TEXT SECTION:
╔══

We tend to think of blindness as something you're born with,
but in fact, with many diseases like Retinitis pigmentosa
and Usher syndrome,
blindness can start developing when you're a kid,
or even when you're an adult.
Both of these rare genetic diseases affect the retina,
the screen at the back of the eye that detects light and helps us see.
Now imagine if the eye could regenerate itself
so that a blind person could see again.
To understand if that's possible, we need to grasp how the retina works
and what it has to do with a multitalented creature
named the zebrafish.
The human retina is made of different layers of cells,
with special neurons that live in the back of the eye
called rod and cone photoreceptors.
Photoreceptors convert the light coming into your eye
into signals that the brain uses to generate vision.
People who have Usher syndrome and retinitis pigmentosa
experience a steady loss of these photoreceptors
until finally that screen in the eye can no longer detect light
nor broadcast signals to the brain.
Unlike most of your body's cells, photoreceptors don't divide and multiply.
We're born with all the photoreceptors we'll ever have,
which is why babies have such big eyes for their faces
and part of why they're so cute.

╚══

PROVIDED RECORDS:
╔══

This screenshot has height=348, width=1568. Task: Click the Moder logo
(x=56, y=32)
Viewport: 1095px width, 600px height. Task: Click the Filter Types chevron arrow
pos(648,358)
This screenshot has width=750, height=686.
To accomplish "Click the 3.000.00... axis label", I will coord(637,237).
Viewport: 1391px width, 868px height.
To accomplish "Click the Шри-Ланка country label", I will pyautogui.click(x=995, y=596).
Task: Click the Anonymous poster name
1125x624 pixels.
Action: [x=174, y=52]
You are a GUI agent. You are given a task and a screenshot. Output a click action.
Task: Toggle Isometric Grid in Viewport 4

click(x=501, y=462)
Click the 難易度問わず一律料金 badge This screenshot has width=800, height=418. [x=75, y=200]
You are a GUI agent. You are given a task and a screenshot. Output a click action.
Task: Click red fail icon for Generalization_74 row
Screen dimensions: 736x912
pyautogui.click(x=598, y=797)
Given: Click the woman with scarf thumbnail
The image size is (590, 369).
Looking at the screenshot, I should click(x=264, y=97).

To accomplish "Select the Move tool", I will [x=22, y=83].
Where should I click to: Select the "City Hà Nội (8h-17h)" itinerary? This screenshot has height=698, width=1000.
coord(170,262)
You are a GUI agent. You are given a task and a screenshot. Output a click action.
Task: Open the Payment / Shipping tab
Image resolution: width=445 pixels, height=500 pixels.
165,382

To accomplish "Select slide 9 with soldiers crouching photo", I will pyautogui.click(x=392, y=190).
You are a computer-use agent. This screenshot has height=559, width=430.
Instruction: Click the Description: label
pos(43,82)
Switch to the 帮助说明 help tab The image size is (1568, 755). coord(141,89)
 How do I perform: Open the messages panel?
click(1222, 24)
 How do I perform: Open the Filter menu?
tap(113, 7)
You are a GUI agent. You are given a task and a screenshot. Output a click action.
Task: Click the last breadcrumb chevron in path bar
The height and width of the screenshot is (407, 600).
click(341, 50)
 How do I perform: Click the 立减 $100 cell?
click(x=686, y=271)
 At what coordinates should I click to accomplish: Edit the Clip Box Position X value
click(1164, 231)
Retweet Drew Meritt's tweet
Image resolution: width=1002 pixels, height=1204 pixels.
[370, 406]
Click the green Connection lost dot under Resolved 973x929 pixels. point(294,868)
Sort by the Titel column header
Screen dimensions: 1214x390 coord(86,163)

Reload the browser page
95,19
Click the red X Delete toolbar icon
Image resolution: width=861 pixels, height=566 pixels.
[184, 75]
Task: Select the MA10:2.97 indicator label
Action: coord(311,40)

╚══

ACTIVITY LIST:
A: Quote the retina text, starting at "To understand if" and ending at "and cone photoreceptors.".
B: Put this sentence from the retina text into Spanish: "Unlike most of your body's cells, photoreceptors don't divide and multiply."
The listing above comes from a separate source, unrelated to the retina text.

ANSWERS FOR THE TASKS:
A:
To understand if that's possible, we need to grasp how the retina works
and what it has to do with a multitalented creature
named the zebrafish.
The human retina is made of different layers of cells,
with special neurons that live in the back of the eye
called rod and cone photoreceptors.

B: A diferencia de la mayoría de las células de tu cuerpo, los fotorreceptores no se dividen ni se multiplican.